* [WHAT YOU NEED TO DO]: Could you give the entries again, starting with the line that contains "Screen dimensions: 1920x1160" and going on through the end of the entries, with "scrollbar" swapped for "scroll bar" and nothing else changed? Leave the pictures out of your answer.

* [RAW RECORDS]:
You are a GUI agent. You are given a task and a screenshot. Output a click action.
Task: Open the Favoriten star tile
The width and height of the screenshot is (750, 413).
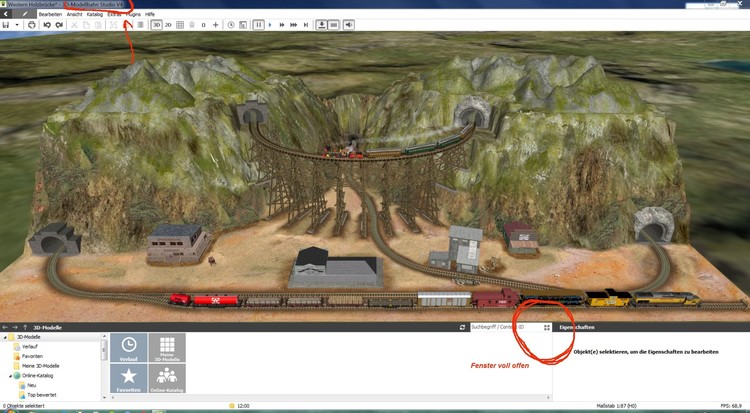[x=127, y=378]
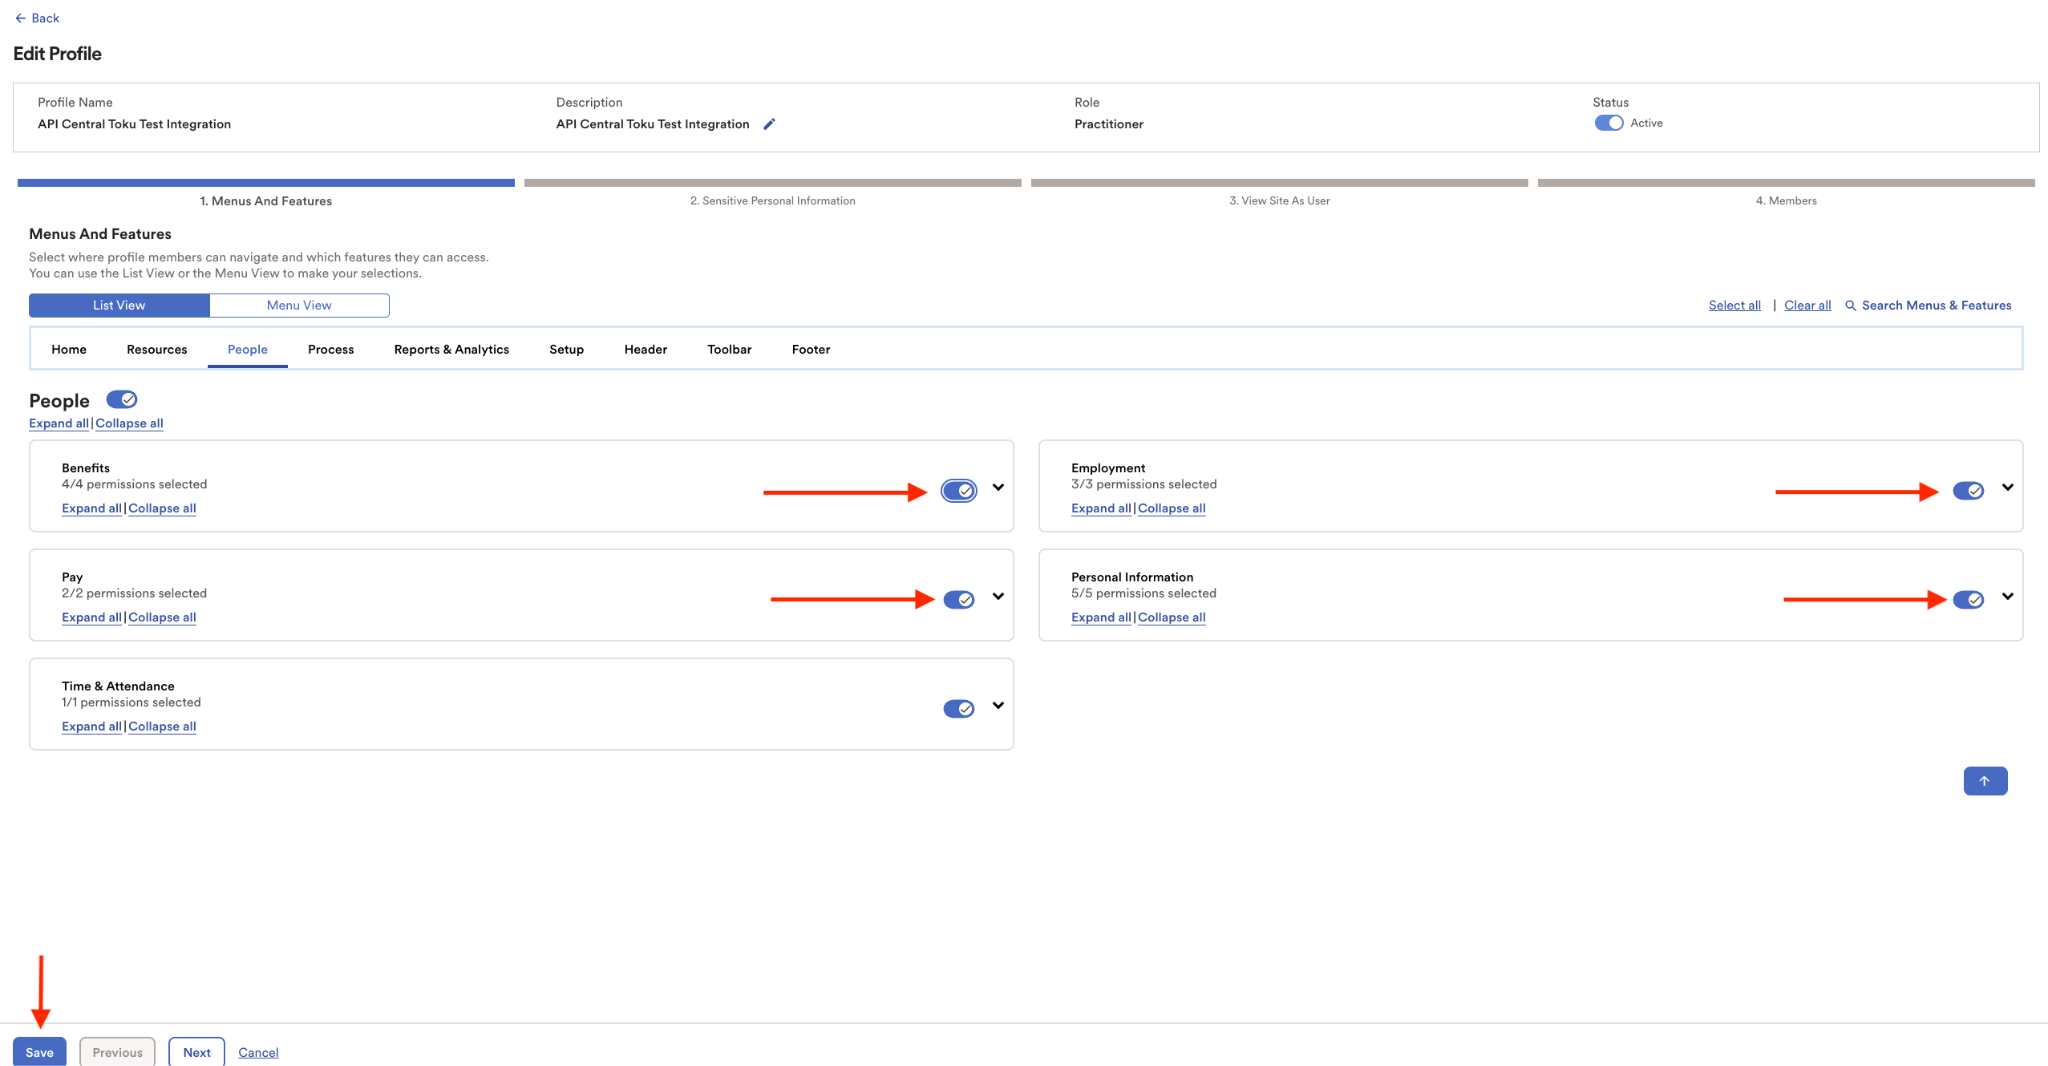The height and width of the screenshot is (1066, 2048).
Task: Expand the Pay section chevron
Action: (998, 597)
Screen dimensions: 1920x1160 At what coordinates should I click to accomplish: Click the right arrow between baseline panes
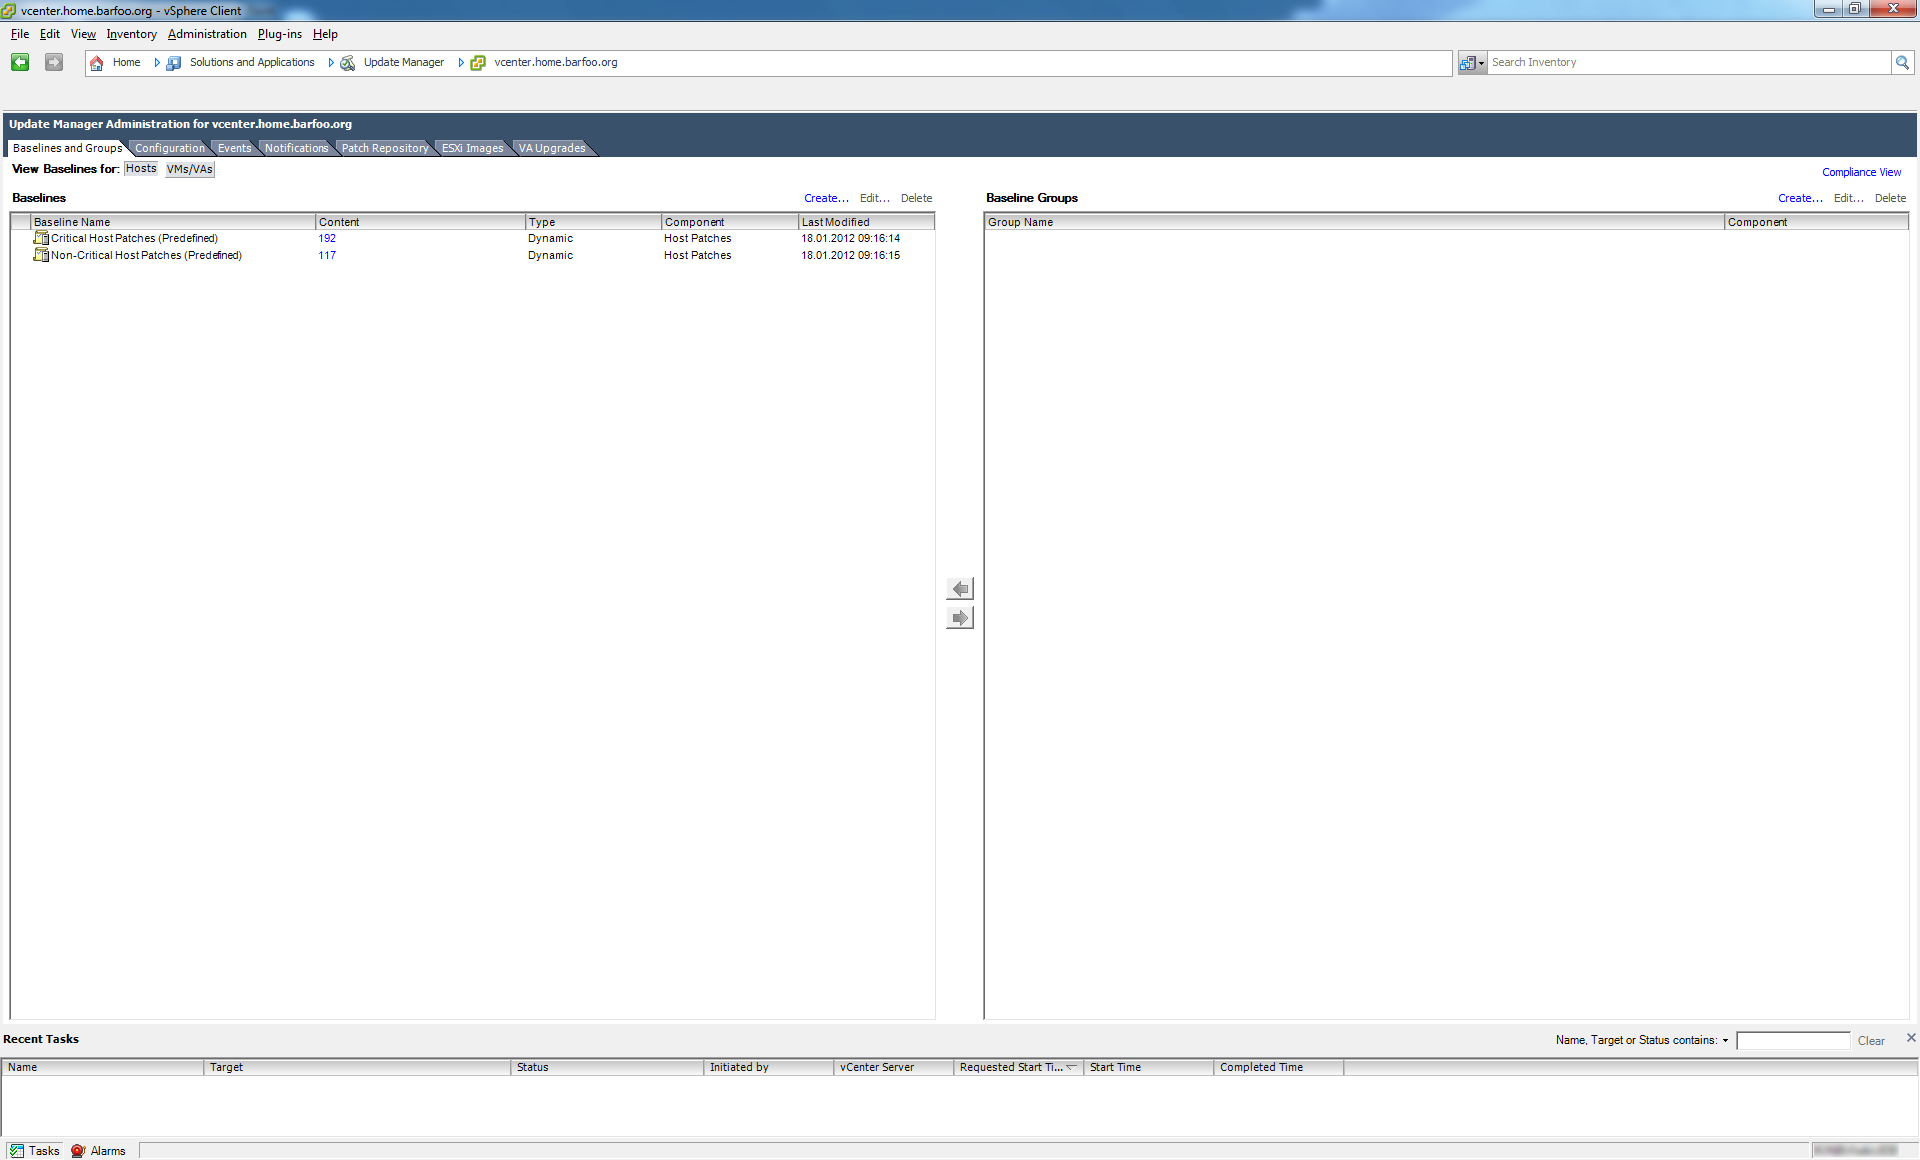point(959,618)
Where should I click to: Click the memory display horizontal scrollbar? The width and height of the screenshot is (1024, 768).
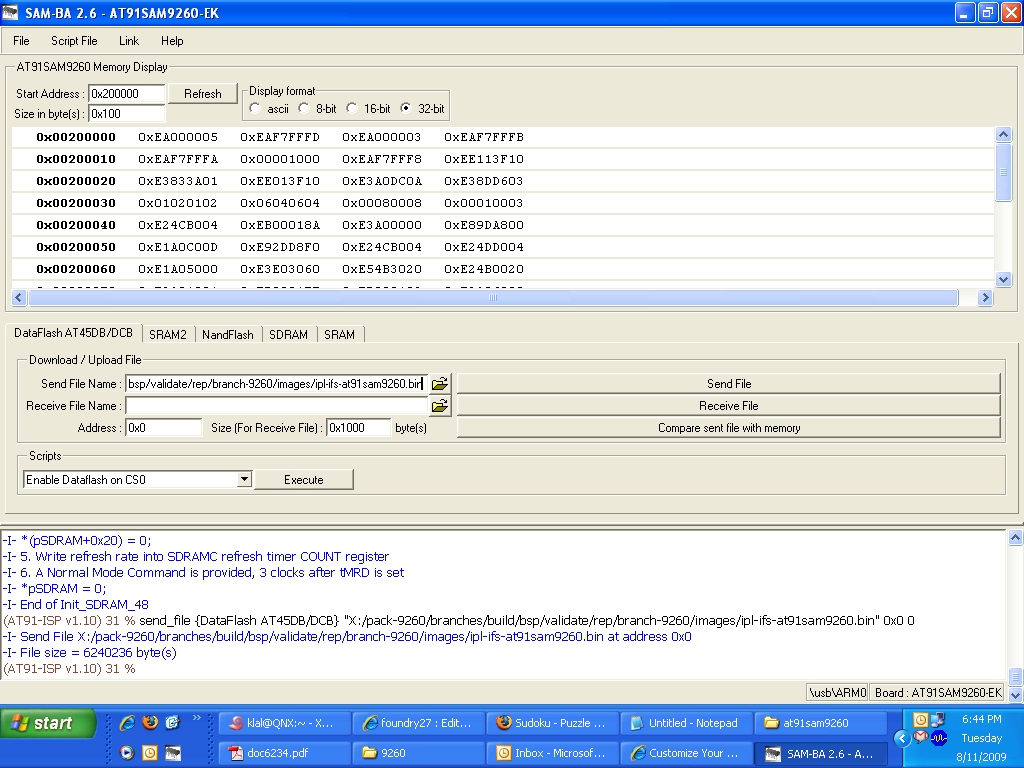[x=492, y=298]
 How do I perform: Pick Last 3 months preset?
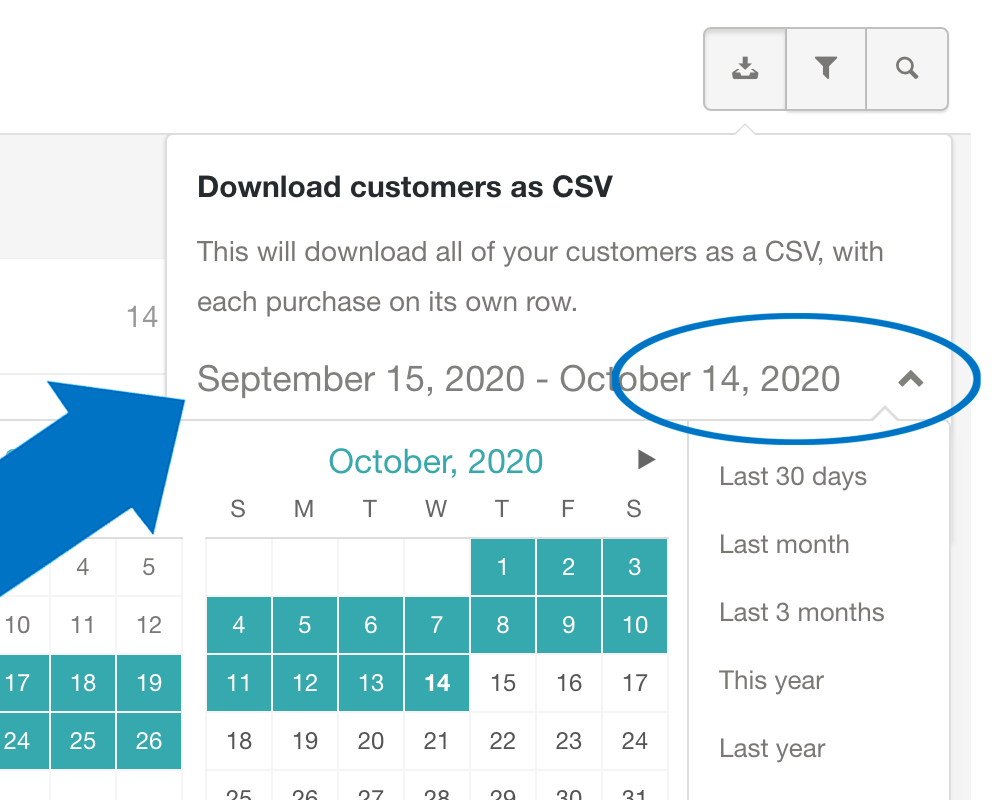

* [THE REPLY]:
Screen dimensions: 1920x1160 At what coordinates should I click to accomplish: Click the right arrow between baseline panes
point(959,618)
Where should I click to: Click the memory display horizontal scroll bar? The width and height of the screenshot is (1024, 768).
[x=492, y=298]
 How do I perform: Pick Last 3 months preset?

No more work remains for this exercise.